** start of Passage to read **
You'll see that privacy by design was adopted as an international standard two years ago in Jerusalem by the international community of privacy commissioners and data protection authorities. It was unanimously passed as an international standard and has since then been actually reflected in work coming out of both the United States and the EU. The FTC in the United States, the Federal Trade Commission, has just in January of this year put out its piece on how it sees privacy moving forward in terms of regulatory structures and private sector self-regulation. They've recommended three practices. The first of those three practices is following privacy by design.
If you look at the regulation put out by the EU on data protection earlier this year, you'll see the language of privacy by design, and privacy as the default permeates the entire regulation. You may be interested to know that privacy by design has now been translated into 25 languages. I assure you this is no small feat. It is reflected in all of the major languages around the world. I just want to give you an idea of the import of privacy by design and how seriously it's being taken all around the world.
** end of Passage to read **
Exercise 1> Add 12 to each coordinate value in the answers of the records, then write out that part of the records again, requests included. Cover only the part that opens with the line containing "724x1568 pixels. How" and closes with the line containing "pyautogui.click(x=226, y=373)", both lines included.
The passage on privacy by design and the records that come after it are two separate, unrelated pieces of material.
** start of Dataset records **
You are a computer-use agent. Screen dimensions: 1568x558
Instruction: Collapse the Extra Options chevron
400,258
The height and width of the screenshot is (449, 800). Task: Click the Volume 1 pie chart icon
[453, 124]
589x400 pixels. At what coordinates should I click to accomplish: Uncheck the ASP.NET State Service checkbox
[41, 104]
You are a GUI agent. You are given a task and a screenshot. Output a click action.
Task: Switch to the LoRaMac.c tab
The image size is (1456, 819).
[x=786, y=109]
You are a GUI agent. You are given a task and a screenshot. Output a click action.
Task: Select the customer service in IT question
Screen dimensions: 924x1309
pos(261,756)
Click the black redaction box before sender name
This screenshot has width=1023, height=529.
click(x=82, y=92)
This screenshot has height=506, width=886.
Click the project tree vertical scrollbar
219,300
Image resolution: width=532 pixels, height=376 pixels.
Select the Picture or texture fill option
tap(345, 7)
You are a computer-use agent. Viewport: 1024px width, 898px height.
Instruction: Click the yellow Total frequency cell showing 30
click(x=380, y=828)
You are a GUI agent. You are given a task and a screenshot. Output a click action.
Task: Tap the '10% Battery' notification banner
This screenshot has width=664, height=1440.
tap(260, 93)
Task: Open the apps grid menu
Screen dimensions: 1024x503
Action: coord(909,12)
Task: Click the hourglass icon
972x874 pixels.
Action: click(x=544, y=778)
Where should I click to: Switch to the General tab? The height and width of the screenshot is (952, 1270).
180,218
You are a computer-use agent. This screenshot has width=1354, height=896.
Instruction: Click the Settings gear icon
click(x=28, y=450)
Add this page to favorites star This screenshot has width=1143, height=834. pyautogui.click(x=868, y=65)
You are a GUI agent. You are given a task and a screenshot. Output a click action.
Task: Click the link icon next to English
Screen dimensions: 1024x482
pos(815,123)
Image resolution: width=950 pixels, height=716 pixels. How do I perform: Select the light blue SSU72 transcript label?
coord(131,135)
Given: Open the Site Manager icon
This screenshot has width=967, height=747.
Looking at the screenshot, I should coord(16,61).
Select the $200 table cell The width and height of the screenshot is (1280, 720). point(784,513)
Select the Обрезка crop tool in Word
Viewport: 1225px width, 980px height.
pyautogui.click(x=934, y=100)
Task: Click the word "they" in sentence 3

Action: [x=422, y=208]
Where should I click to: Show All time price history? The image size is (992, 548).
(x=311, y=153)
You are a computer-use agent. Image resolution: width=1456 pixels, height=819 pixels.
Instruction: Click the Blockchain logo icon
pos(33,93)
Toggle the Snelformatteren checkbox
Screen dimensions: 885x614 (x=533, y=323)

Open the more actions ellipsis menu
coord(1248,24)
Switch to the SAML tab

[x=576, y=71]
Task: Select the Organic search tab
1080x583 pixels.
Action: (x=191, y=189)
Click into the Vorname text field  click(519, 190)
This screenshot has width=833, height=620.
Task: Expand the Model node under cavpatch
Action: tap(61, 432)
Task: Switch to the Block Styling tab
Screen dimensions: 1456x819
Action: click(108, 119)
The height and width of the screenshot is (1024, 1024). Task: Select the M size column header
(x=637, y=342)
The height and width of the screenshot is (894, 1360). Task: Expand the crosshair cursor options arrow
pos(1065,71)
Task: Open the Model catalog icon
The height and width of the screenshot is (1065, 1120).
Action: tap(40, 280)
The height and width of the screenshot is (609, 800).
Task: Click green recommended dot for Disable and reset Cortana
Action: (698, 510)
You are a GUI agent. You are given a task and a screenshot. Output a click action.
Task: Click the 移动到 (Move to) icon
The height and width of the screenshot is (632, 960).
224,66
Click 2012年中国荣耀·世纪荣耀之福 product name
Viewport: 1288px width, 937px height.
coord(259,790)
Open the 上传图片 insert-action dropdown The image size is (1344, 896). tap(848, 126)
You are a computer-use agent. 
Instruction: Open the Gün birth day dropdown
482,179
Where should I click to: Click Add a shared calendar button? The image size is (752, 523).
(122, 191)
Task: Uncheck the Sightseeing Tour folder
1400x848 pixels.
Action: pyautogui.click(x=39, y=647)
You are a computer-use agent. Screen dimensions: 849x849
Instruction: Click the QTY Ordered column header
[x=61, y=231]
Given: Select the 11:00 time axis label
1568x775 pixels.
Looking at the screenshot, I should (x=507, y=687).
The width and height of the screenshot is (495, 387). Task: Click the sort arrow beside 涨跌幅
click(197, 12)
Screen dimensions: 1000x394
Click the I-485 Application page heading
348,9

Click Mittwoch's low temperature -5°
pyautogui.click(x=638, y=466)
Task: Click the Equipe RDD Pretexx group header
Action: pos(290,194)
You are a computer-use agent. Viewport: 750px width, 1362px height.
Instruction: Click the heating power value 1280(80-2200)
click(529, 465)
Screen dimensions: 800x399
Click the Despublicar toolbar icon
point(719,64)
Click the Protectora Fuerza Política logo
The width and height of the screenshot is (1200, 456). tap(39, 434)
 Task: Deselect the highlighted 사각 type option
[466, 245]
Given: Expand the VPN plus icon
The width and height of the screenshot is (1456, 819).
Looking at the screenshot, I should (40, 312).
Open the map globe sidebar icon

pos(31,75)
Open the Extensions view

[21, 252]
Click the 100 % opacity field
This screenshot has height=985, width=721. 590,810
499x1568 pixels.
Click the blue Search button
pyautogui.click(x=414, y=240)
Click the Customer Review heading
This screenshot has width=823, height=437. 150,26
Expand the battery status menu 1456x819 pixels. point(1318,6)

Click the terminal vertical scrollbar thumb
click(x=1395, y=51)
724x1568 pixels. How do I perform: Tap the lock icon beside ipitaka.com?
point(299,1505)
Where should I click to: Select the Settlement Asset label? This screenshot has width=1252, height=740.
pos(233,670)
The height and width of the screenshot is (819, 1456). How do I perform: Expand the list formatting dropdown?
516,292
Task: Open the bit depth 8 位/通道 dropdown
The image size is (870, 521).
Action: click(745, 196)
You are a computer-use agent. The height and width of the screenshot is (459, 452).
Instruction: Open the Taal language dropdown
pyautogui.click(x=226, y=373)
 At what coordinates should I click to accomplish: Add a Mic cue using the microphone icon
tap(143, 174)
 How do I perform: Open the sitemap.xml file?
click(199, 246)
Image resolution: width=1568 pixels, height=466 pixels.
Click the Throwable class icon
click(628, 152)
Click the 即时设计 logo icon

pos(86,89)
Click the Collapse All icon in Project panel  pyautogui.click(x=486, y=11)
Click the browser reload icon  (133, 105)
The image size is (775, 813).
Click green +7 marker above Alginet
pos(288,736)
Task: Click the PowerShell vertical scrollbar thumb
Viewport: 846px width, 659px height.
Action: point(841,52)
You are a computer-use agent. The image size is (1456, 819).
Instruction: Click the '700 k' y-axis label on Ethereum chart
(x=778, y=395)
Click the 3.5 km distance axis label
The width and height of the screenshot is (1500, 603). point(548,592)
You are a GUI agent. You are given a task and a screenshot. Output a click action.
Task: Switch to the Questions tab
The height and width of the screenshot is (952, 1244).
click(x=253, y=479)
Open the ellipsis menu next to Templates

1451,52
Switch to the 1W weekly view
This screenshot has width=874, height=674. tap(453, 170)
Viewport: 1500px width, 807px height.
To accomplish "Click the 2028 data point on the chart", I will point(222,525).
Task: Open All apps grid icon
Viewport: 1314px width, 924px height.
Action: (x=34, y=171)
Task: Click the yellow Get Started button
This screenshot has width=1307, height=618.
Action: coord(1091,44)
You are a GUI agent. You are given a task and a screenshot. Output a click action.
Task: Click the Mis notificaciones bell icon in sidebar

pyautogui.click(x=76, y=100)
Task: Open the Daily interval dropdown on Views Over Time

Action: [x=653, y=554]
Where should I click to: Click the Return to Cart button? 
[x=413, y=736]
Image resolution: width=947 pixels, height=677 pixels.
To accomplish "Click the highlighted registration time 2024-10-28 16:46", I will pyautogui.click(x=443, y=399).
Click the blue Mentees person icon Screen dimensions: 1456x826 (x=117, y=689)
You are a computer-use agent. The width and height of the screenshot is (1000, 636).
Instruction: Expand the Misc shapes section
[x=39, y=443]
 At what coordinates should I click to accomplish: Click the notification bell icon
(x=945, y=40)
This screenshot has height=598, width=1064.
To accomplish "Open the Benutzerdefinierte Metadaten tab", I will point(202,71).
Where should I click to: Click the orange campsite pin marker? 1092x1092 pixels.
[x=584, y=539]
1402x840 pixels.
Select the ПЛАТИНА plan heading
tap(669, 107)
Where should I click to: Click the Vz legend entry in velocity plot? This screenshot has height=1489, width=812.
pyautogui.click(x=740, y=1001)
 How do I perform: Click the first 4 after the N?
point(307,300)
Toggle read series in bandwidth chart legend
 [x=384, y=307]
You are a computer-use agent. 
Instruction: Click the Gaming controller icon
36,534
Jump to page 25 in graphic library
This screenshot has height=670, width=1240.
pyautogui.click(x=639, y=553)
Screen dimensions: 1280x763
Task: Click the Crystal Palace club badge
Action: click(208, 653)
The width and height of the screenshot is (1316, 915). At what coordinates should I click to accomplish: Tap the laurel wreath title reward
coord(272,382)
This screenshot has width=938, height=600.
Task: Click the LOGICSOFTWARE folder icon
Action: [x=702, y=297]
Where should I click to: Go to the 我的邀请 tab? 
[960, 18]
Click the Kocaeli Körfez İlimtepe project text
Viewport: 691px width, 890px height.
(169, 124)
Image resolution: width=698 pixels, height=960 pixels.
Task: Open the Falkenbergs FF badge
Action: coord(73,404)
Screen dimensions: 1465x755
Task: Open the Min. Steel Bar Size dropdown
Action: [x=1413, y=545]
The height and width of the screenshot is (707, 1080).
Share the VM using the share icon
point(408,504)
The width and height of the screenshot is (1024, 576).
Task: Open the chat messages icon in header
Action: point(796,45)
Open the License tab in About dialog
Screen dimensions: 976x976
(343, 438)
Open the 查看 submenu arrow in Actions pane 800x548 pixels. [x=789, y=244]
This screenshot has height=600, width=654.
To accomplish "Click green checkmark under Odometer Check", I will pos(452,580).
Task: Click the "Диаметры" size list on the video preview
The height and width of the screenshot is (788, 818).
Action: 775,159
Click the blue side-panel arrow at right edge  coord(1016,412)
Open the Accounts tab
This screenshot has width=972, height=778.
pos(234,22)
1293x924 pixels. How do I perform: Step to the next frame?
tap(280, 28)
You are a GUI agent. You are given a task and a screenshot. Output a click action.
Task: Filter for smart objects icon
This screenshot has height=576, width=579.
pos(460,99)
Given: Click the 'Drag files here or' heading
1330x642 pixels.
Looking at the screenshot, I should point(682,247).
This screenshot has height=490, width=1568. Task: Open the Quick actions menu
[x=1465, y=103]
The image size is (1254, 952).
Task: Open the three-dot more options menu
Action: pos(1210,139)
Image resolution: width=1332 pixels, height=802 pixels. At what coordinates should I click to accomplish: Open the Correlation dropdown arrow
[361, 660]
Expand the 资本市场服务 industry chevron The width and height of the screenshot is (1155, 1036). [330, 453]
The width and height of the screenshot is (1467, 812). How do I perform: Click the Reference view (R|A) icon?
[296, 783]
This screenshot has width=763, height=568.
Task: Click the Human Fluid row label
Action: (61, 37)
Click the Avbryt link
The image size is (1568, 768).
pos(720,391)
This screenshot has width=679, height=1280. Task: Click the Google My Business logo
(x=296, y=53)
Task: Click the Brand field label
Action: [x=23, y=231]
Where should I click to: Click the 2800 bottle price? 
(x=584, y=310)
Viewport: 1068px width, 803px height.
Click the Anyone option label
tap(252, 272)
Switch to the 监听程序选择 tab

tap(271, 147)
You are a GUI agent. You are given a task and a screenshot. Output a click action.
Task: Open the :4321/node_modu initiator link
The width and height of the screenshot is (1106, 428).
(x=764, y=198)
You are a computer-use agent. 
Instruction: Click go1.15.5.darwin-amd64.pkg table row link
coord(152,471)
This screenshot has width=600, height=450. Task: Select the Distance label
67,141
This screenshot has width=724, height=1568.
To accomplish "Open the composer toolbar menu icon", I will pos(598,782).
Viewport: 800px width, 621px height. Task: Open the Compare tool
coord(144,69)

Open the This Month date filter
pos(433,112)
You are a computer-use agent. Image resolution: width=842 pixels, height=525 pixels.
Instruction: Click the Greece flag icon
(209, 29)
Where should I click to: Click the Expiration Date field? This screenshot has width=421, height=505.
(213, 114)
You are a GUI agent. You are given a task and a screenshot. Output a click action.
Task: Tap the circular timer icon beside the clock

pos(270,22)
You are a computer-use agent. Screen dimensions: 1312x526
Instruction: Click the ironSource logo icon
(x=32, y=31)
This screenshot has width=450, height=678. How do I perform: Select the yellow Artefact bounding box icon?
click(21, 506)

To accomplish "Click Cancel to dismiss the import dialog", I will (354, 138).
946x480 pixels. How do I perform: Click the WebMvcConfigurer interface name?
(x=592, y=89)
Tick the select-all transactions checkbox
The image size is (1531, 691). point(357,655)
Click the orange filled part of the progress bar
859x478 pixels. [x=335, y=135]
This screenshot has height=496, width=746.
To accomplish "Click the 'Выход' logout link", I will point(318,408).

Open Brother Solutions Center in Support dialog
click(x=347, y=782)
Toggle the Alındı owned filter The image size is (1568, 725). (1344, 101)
** end of Dataset records **
Exercise 2> According to the passage on privacy by design, into how many languages has privacy by design been translated?

Exercise result 1>
724x1568 pixels. How do I perform: Tap the lock icon beside ipitaka.com?
point(311,1517)
Where should I click to: Select the Settlement Asset label? This screenshot has width=1252, height=740.
pos(245,682)
The height and width of the screenshot is (819, 1456). How do I perform: Expand the list formatting dropdown?
528,304
Task: Open the bit depth 8 位/通道 dropdown
The image size is (870, 521).
Action: click(757, 208)
You are a computer-use agent. The height and width of the screenshot is (459, 452).
Instruction: Open the Taal language dropdown
pyautogui.click(x=238, y=385)

Exercise result 2> 25 languages.